The first verse of the first lesson for the first Sunday of Advent (our current year B): “Oh that you would tear open the heavens and come down!” —Isaiah 64:1
Though sometimes we refer to the sacraments as “efficacious,” which generally is defined as their being channels of grace or as having “saving power,” the sacraments themselves don’t save; so denying either sacrament to anyone doesn’t mean we’re refusing them the wholeness and the now-ness of God’s actualization of the time of salvation in Christ Jesus. God’s extravagance indisputably doesn’t depend upon the church’s performing the sacraments – the sacraments remain signs of grace; they don’t actualize grace. The sacraments signify and replicate the Christ Event rather than actually being the salvific Christ Event. Yahweh’s neither needing nor requiring protection or tribute from the people was one of the many revolutionary and sensational aspects of Israel’s God and consonant with that reality; many of you observed God’s faithfulness no way is limited to those of us who celebrate sacramental liturgies; God cannot do other than be faithful to her / his essence of redemptive love for all creation.

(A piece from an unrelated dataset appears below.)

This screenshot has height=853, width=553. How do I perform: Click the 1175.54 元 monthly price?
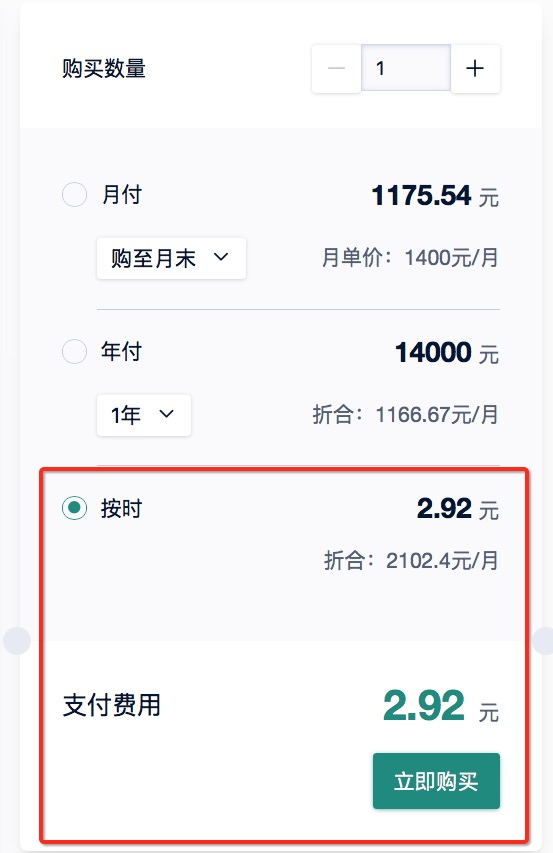(x=435, y=196)
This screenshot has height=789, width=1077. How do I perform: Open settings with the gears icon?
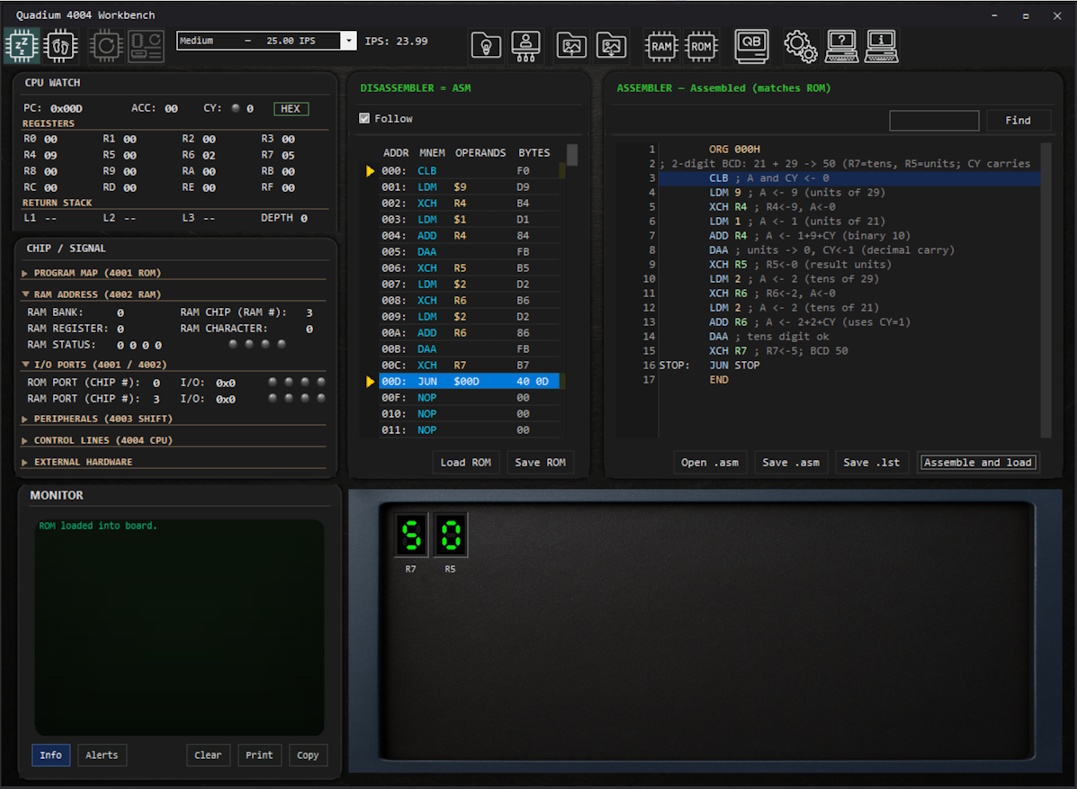coord(800,45)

And I agree when Don suggests what an awesome model of the inclusivity of God’s Sovereignty it is to welcome and to baptize the stranger in our midst – the outcast who may never again be in our community’s presence. As Abraham Heschel reminds us, God is an outcast, God is in exile, and as Jesus tells us, when we minister to the sojourner, the “other,” the not-like-us, we serve Jesus – in fact we serve the Wholly and Holy Other Whom Jesus manifests and represents. Since God excludes no one from this New Sovereignty no matter what, how can we exclude anyone from the font or from the table? But do we need to baptize or celebrate Eucharist? Though Jesus did command us to baptize and to remember him with bread and cup…

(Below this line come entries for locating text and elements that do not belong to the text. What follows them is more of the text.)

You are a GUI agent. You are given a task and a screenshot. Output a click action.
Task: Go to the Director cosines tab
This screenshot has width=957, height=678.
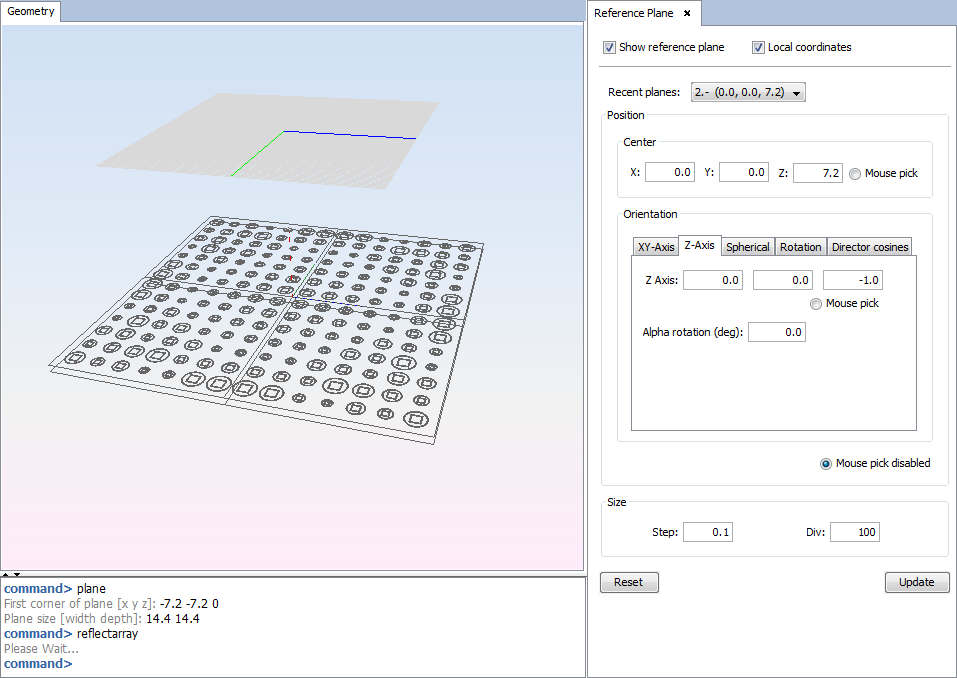(x=870, y=247)
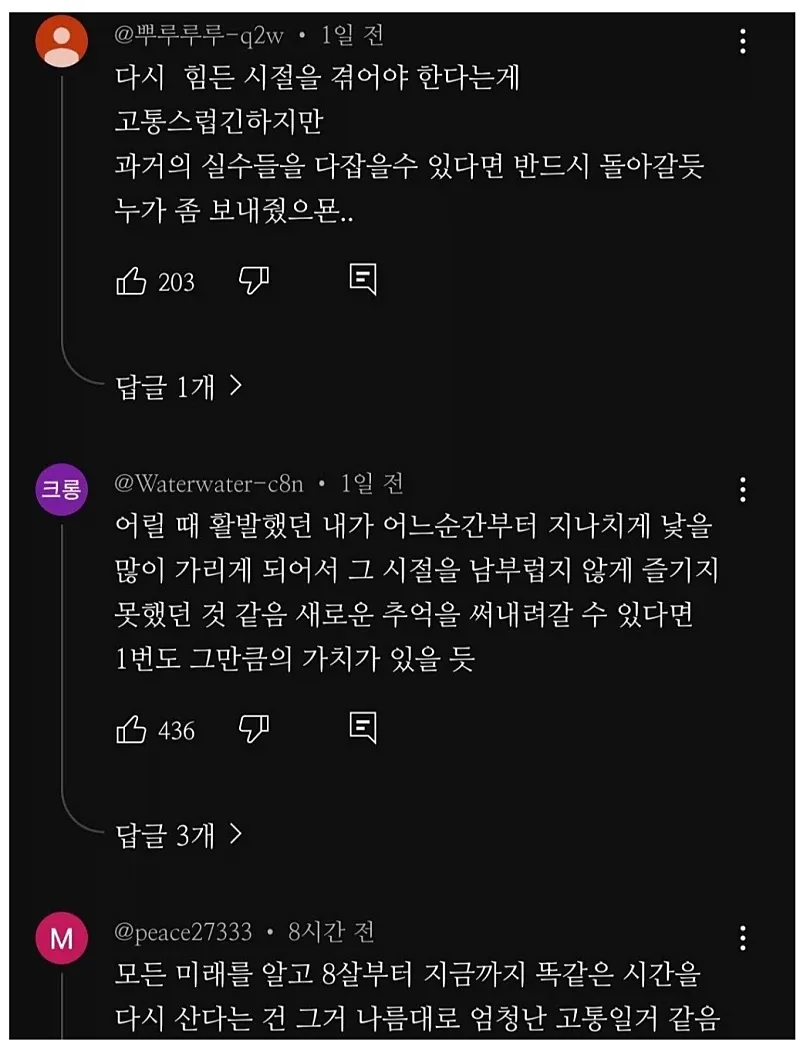Image resolution: width=800 pixels, height=1045 pixels.
Task: Click the pink M profile avatar
Action: (x=62, y=940)
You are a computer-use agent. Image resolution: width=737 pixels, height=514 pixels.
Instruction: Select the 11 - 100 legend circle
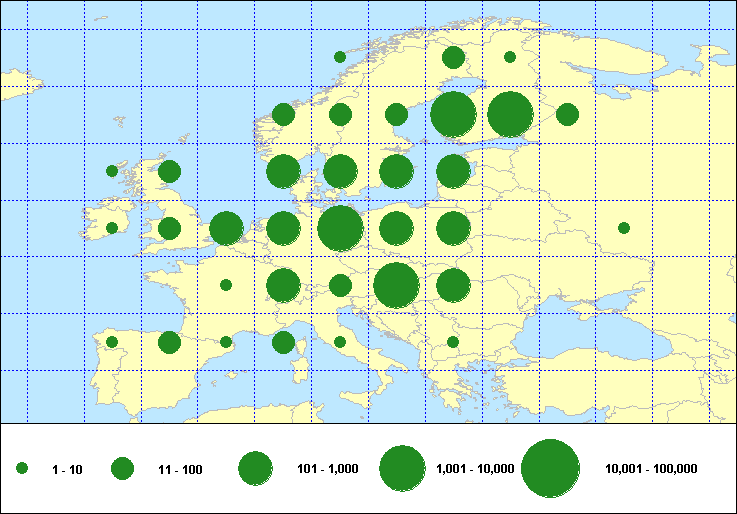click(x=122, y=468)
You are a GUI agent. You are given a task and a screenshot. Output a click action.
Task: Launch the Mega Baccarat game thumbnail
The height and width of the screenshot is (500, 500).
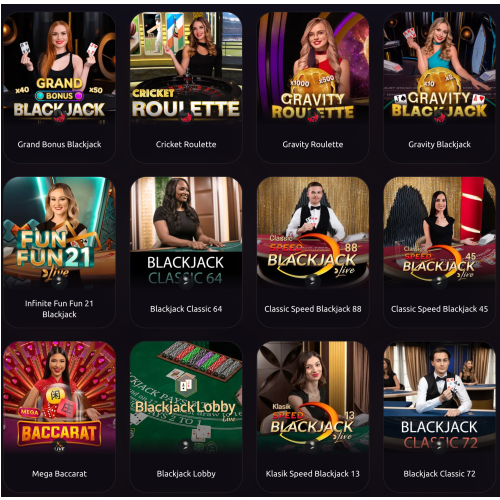pyautogui.click(x=59, y=397)
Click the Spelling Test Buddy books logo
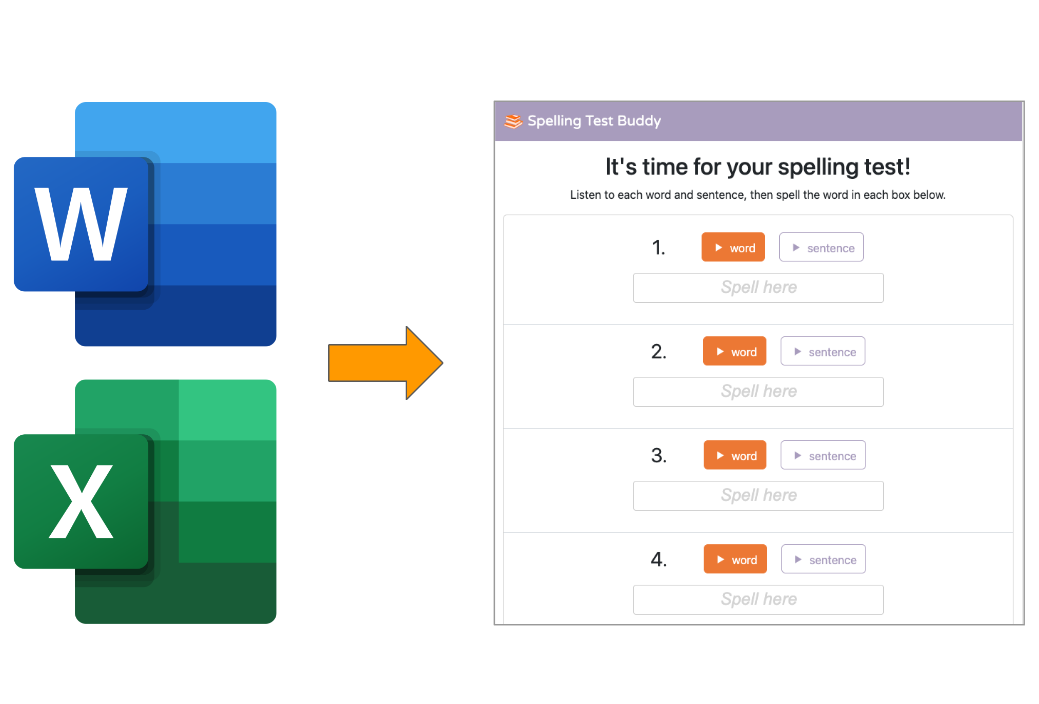This screenshot has height=704, width=1039. coord(513,122)
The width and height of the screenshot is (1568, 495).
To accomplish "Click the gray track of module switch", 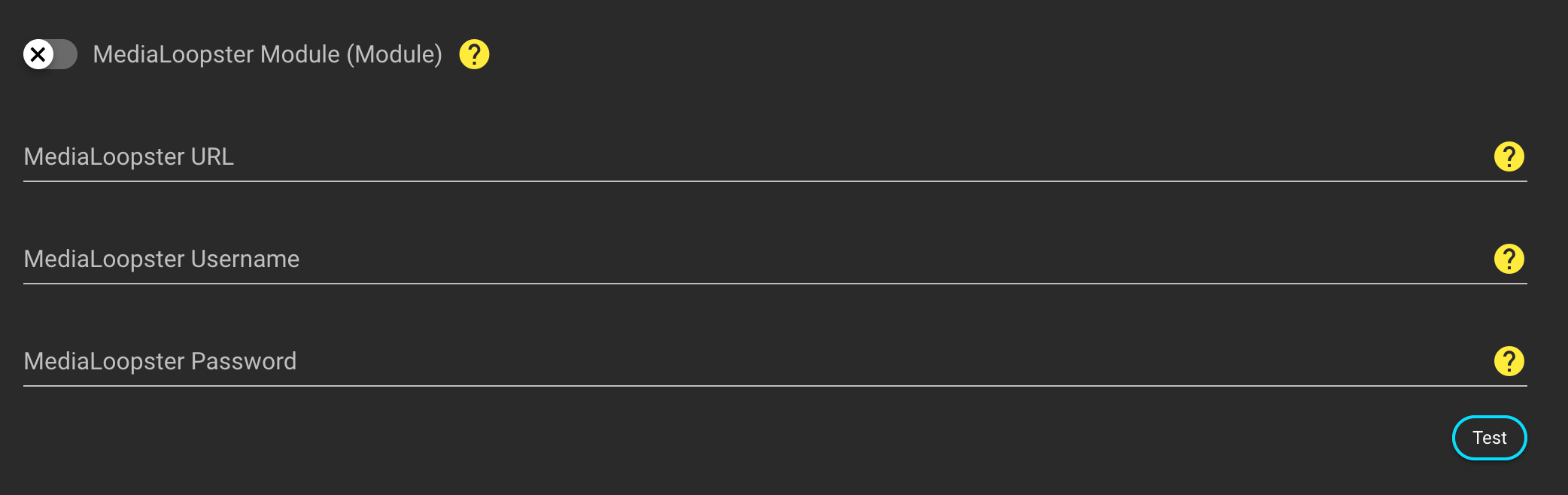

Throughout the biblical witness are a proliferation of “types” or foreshadowings of the decisive reconciliation between heaven and earth, the ultimate experience of heaven-on-earth and earth-in-heaven in the Christ Event, but finally, Good Friday / Easter Sunday declares and completes (with God word and action form a single indissoluble entity) God’s ultimate and definitive covenant of grace with all creation. The early morning light of Easter dawn pronounces and reveals with physical, material symbols we humans can comprehend: empty tomb, stone rolled away, speech…the presence of the Eschaton: the death of the old order of death itself and the inauguration of the new: God’s presence with us, among us and within us; the permanent, infinite, everlasting covenant of grace of God’s Jubilee Rule of Shalom – the realm of “enough” – for everyone and justice for all. God has torn open the heavens and come down to earth to dwell forever with us, among us and within us. Baptism remains a sign of this freely given, undying covenant that’s engagement, meeting, reconciliation between heaven and earth; baptism signifies salvation, Jubilee, deliverance from the power, control, authority, dominion, influence, of death and destruction. We live in the new dominion – not in strength, might and power, but in weakness and vulnerability – of the never ending, abundant and recklessly extravagant reality of life lived in the Spirit of the God who has torn apart the heavens and all creation trembles with new and renewed life at the establishment of the abundance of God’s Justice, Shalom, and Jubilee here on earth. For all creation. For us.
Just like us, Jesus was baptized into community: a community he constantly demonstrated and proved to be one without boundaries or barriers to total inclusivity: Jew, Gentile, stranger, citizen inhabitant, male, female, child, adult.
Baptism is God’s remembrance to us of our call to walk with Jesus as Jesus walks beside us, wherever our walk may journey, because we walk with the One Whose answer always is resurrection.